• AVAILABLE RECORDS
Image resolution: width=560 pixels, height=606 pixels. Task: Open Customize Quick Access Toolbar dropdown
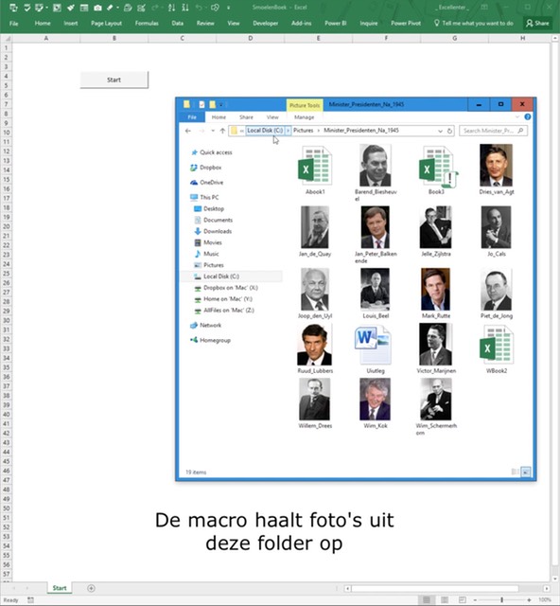(x=229, y=8)
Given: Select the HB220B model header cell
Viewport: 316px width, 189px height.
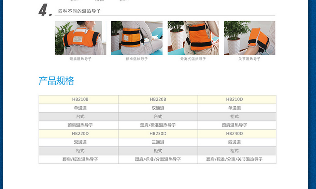Looking at the screenshot, I should (x=158, y=99).
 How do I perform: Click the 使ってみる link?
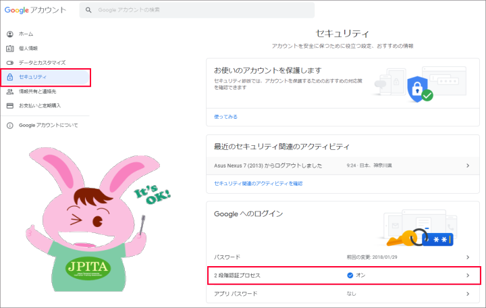tap(225, 116)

• PROMPT
Copy exactly the lines from the one containing "Viewport: 316px width, 189px height." to the end of the records, both included, and leave the pictures out.

• RESULT
Viewport: 316px width, 189px height.
Looking at the screenshot, I should (x=158, y=99).
 How do I perform: Click the 使ってみる link?
tap(225, 116)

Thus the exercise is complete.